= Rock 'n' Roll Liverpool Marathon & 1/2 Marathon =

The Liverpool Rock 'n' Roll Marathon and Half Marathon was a running race that took place in Liverpool, United Kingdom, as part of the Rock & Roll Marathon series, generally held in May. As it was part of the Rock 'n' Roll race series, stages were set up along the route with bands and live entertainment. The race was postponed in 2020 due to the COVID pandemic and was rescheduled for October 2021. In September of that year it was announced that the race would not be returning after their upcoming 2021 event.

==Distances==

Held over Saturday and Sunday, the event featured one mile, 5K, half marathon and marathon distance races.

==Route==

Typically the race started at the Albert Dock. The Marathon route headed north towards the city's football stadium before heading back towards the town centre and south towards Sefton Park before returning via the riverfront promenade. The course was drawn up to encompass as many of the city's musical landmarks as possible, including Mathew Street and Penny Lane.

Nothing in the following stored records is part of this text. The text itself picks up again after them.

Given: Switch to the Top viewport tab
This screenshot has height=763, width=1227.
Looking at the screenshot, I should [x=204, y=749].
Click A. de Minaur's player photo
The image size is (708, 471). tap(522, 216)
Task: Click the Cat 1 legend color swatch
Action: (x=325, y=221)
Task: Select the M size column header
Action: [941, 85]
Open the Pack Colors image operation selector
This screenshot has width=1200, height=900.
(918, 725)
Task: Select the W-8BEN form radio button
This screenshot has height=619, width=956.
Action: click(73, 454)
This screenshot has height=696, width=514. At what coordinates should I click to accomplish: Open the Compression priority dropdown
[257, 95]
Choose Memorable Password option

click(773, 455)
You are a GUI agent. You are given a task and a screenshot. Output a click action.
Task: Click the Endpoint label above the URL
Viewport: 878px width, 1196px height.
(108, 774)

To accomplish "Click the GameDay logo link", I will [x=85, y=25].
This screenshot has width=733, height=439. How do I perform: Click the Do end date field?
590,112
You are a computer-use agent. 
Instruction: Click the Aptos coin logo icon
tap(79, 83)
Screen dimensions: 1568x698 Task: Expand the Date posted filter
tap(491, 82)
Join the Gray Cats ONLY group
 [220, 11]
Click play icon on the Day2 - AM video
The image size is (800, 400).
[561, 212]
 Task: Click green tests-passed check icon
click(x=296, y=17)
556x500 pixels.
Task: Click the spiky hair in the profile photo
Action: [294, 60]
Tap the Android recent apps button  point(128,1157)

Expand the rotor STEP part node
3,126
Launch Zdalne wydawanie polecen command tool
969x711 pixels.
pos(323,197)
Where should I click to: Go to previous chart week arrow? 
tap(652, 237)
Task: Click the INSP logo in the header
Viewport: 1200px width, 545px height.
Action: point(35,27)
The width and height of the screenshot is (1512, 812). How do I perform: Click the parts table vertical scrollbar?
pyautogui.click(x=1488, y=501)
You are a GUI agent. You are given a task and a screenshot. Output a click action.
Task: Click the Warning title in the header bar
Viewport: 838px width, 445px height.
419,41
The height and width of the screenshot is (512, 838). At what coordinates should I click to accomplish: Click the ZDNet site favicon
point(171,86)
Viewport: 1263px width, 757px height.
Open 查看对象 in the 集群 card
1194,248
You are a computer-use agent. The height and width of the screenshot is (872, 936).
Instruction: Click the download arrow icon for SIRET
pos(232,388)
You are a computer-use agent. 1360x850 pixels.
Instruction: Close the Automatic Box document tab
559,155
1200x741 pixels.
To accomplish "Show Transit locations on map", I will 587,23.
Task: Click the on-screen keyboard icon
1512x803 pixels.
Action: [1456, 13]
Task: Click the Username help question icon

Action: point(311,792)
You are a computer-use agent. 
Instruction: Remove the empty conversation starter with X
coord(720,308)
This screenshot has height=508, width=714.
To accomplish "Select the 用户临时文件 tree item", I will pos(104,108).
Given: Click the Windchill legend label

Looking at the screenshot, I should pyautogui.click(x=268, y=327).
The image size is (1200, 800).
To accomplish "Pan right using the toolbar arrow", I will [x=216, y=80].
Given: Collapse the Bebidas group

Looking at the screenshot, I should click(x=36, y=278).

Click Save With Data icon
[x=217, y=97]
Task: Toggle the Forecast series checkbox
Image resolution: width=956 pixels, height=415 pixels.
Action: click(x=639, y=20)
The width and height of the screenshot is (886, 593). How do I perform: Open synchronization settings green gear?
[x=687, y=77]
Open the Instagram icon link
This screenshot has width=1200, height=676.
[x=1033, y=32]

The races finished outside the Liverpool Echo Arena.

==Past winners==
===Marathon===

| Year | Date | Time (h:m:s) | Men's winner | Time (h:m:s) | Women's winner |
|---|---|---|---|---|---|
| 2017 | 28 May | 2:33:53 | Neil Smith | 2:57:29 | Sofia Mattiasson |
| 2016 | 29 May | 2:27:15 | Robert Pope | 3:00:59 | Joanne Nelson |
| 2015 | 14 Jun | 2:29:28 | Robert Pope | 3:00:33 | Joanne Nelson |

===Half Marathon===

| Year | Date | Time (h:m:s) | Men's winner | Time (h:m:s) | Women's winner |
|---|---|---|---|---|---|
| 2017 | 28 May | 1:10:25 | Samuel Pictor | 1:21:45 | Sinead Tangney |
| 2016 | 29 May | 1:09:44 | Dejene Gezimu | 1:25:20 | Helen Sahgal |
| 2015 | 14 Jun | 1:10:07 | Tarus Elly | 1:21:56 | Michelle Nolan-Hood |

==Concert==
After the race an open air concert was held for finishers and members of the public with bands such as Cast, Republica and Space headlining.